When the C-terminal, protonatable residue and any other cytoplasmically exposed carboxyl groups are at the normal intracellular pH of the cell, they are deprotonated, again becoming negatively charged, which helps to anchor the pHLIP® peptide in the membrane.

Delivery by pHLIP® peptides

pHLIP® peptides can be used to target and anchor therapeutic and imaging cargo molecules to the surfaces of cells in acidic diseased tissues.

The cargo can be an antigen or a protein delivered to induce certain cellular or immune responses, or an optical marker, a PET, a SPECT, or a MR imaging agent.

pHLIP® peptides can also be used for the intracellular delivery of payloads, facilitating the translocation of therapeutic cargoes across the membranes of cells with low extracellular pH, such as those cells found in acidic diseased tissue.

These payloads are conjugated to the membrane-inserting end of a pHLIP® peptide, typically via a link that is unstable inside the cell (such as an S-S bond). Thus, the pHLIP® peptide targets a payload to acidic diseased cells and flips the cargo across the plasma membrane, releasing it in the cytoplasm.

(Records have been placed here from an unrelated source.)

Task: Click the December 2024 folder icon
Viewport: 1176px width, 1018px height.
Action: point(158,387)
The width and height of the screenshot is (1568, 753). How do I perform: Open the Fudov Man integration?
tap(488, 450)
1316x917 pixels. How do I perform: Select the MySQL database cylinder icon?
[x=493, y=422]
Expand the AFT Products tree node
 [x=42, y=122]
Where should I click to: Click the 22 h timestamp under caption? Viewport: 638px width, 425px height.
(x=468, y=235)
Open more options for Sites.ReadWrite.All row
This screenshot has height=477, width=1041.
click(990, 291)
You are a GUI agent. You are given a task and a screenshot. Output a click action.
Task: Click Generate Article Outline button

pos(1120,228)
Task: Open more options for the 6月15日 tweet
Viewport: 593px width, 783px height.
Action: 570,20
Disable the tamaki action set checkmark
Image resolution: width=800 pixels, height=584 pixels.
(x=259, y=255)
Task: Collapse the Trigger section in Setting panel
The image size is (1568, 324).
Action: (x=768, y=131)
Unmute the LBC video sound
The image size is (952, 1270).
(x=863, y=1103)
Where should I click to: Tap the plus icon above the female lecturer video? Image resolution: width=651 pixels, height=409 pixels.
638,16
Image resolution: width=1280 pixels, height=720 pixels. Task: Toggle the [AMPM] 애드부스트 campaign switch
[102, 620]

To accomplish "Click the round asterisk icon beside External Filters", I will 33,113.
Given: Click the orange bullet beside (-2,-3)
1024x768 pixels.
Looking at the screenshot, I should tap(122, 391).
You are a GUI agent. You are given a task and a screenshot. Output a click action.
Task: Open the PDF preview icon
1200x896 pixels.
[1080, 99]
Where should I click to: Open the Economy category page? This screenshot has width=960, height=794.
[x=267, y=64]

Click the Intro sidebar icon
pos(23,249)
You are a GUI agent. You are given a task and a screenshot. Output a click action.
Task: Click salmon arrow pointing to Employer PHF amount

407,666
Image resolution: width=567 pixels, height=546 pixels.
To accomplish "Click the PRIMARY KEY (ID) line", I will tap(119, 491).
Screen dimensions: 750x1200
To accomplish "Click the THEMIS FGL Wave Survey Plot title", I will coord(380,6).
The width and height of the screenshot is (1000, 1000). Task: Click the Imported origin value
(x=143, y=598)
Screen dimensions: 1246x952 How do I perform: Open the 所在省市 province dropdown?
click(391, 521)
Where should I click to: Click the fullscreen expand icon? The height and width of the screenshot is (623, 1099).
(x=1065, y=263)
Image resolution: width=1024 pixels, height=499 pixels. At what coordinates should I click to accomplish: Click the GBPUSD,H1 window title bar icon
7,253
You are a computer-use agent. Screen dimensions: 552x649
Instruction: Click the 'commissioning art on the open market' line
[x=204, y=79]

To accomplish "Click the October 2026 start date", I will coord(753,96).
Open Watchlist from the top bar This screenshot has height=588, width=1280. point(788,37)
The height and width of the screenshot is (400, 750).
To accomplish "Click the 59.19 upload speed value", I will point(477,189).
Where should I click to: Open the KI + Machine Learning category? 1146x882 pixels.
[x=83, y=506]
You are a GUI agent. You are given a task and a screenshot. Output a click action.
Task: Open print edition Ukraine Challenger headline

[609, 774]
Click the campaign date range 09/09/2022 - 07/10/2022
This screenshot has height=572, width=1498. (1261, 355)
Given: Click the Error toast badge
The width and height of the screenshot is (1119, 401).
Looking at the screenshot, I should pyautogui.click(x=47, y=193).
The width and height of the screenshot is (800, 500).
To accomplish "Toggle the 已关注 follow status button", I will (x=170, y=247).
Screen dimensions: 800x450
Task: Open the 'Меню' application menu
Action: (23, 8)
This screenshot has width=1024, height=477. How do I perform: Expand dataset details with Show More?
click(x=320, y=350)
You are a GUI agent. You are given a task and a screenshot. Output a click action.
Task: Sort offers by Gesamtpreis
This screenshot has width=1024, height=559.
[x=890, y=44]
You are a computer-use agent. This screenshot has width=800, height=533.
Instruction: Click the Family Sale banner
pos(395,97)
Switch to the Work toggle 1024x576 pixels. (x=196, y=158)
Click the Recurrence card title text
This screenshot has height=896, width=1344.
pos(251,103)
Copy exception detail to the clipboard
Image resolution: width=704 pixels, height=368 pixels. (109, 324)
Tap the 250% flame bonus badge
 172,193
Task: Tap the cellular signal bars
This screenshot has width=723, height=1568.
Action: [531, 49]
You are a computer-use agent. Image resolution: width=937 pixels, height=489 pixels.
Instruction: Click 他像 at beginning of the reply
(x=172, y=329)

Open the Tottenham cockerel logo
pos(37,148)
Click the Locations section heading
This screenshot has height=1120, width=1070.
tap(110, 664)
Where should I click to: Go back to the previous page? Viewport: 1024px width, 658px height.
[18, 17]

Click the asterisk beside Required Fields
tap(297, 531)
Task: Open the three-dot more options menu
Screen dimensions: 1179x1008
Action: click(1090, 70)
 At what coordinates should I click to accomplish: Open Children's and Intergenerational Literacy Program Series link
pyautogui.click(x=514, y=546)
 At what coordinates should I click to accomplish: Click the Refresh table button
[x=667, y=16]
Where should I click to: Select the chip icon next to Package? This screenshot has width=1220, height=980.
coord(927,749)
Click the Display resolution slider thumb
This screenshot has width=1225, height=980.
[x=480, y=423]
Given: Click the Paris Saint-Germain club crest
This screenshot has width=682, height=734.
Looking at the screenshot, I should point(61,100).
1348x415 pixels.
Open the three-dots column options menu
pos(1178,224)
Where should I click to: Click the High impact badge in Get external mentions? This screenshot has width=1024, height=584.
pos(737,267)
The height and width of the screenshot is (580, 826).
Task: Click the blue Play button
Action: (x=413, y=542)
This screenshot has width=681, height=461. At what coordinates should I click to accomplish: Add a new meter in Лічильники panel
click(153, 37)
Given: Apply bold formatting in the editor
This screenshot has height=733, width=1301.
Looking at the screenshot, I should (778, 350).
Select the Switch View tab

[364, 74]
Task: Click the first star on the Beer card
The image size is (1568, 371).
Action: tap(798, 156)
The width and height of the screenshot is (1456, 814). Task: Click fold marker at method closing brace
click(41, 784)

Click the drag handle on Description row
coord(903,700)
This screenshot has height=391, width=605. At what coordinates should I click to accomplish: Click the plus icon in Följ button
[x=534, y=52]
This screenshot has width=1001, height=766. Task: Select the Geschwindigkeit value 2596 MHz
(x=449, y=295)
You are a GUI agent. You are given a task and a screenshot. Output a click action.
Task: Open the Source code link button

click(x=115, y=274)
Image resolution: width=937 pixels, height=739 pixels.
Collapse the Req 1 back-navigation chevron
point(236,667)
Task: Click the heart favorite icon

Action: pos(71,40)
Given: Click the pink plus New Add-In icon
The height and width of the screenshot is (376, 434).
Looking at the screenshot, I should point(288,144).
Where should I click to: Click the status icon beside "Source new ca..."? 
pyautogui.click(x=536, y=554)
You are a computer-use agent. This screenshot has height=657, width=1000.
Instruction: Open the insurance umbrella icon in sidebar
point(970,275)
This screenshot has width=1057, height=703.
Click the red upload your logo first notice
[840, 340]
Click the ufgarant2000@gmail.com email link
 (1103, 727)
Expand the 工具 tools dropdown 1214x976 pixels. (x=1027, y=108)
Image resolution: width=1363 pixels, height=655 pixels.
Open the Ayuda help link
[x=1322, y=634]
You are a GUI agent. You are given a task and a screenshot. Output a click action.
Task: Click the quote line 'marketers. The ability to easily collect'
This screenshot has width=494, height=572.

Therapeutic cargoes may include metabolic activators/inhibitors, cell-regulation agents, chemotherapeutic agents, or agents to alter gene expression.

Multiple pHLIP® peptides can be used to decorate a single nanoparticle, which can range in size from a few to hundreds of nanometers.

Nanocarriers decorated with pHLIP® peptides are biocompatible, can target acidic diseased tissues, and demonstrate enhanced cellular uptake by acidic cells.

Among the pHLIP® peptide-coated nanoparticles that have been investigated are lipid, polymer, and metal-based nanomaterials.